The Third Sunday in Lent, March 15, 2020 (John 4:5-26)

But the hour is coming, and is now here, when the true worshipers will worship the Father in spirit and truth, for the Father is seeking such people to worship him (v. 23).

Interestingly it was to a Samaritan woman that Jesus most clearly identified himself as the Christ.  She, as a Samaritan, knew that the Christ was coming (although the Samaritans had a different view of the Christ than the Jews), and Jesus states plainly that He, the one speaking with her, is that very Christ, the Messiah who the woman says will declare all things to “us”.

The Samaritans believed that true worship occurred on Mount Gerizim, and the Jews believed it was at the Temple in Jerusalem.  Up until the Christ, the Jews were correct, true worship was at the Temple in Jerusalem.  In the Christ, however, worship would no longer be associated with a specific location (the Jewish Temple).  Salvation is indeed from the Jews (v. 22), but now that the Savior-Christ has arrived, worship would no longer be associated with Jerusalem, nor with the Temple that God directed the Jews to erect there, nor uniquely with the Jewish people.  Salvation accomplished in the Christ stretches such concepts beyond any Old Testament worship realities.

Jerusalem, the Jewish race and the Jewish Temple were earthly, physical realities.  They were important, but were mere shadows of the ultimate reality (Col. 2:16,17). In the Christ, true worshipers will no longer need to go to Jerusalem to worship.  It will no longer be a necessity for worshipers to be Jewish.  There will no longer be a need for a physical temple in Jerusalem.

There will indeed be a physical reality to heaven.  We will rise with physical (albeit immortal) bodies, and there will be a “new” earth—a physical reality; yet there will be a spiritual reality to such things, even as St. Paul describes our resurrected bodies as “spiritual bodies”—though they will have been physically raised from the graves (1 Cor. 15:42-44).  All of this is established because of the physical Christ, and through Him our current earthly realities have been elevated to a truly spiritual level. The earthly Jerusalem has been superseded, for in Christ Jerusalem above, she is our mother (Gal. 4:26).  God’s people are no longer a group physically descended from Abraham; they are now those in Christ, for if you belong to Christ, then you are Abraham’s offspring (Gal. 3:29).  And the Jewish Temple is now Christ Himself, for He avowed, Destroy this temple and in three days I will raise it up (John 2:19); and one with Him stand His people as the Temple of God.

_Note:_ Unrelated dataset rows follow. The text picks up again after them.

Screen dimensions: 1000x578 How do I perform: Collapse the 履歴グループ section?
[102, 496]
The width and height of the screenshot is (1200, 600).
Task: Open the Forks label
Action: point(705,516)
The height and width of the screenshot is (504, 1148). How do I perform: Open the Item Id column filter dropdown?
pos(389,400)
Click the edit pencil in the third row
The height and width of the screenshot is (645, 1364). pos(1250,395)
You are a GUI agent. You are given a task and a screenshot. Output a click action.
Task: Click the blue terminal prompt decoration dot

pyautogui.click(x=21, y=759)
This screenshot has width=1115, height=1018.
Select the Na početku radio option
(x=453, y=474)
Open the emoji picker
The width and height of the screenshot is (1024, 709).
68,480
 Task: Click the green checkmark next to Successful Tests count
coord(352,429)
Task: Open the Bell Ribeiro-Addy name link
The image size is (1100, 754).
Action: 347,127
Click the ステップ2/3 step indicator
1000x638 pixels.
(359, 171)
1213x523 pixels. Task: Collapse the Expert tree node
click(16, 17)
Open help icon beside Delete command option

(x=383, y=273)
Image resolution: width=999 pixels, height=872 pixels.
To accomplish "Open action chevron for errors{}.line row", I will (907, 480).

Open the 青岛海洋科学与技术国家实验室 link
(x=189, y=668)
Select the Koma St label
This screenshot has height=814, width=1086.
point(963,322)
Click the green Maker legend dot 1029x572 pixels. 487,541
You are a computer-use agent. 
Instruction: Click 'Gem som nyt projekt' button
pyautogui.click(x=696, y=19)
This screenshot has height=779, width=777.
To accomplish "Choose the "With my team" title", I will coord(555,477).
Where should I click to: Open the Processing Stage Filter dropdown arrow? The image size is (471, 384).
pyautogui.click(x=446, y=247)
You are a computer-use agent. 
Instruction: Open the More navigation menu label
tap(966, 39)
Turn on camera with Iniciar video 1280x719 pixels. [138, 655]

So now the worship of the Father is no longer by only Jews at the Jewish Temple in Jerusalem.  Now, in the Christ, God’s people of all nations worship Him in spirit and truth.  God’s’ people worship the Father not with mere earthly, “fleshly” regulations, but with spiritual (yet tangible) realities that are actually linked with God through the Christ. The work of the priests in the Temple at Jerusalem did not directly link people to and through the Christ.  The sacred meals and the holy washings associated with the Jerusalem Temple were preparatory regulations, pointing forward to a time when worship would be in spirit and in truth.

Now Baptism, Holy Communion and the preaching of the Word of Christ are truly direct spiritual links to God. Christ’s death fulfilled all that the Old Testament worship elements were pointing to.  Now worship no longer needs such Old Testament shadows, for worship after Christ’s resurrection ascends to God through His Christ. To worship with the New Testament Word and Sacraments is to worship in spirit and truth. Such worship is directly linked to God—who is spirit—by the physically crucified and risen Christ.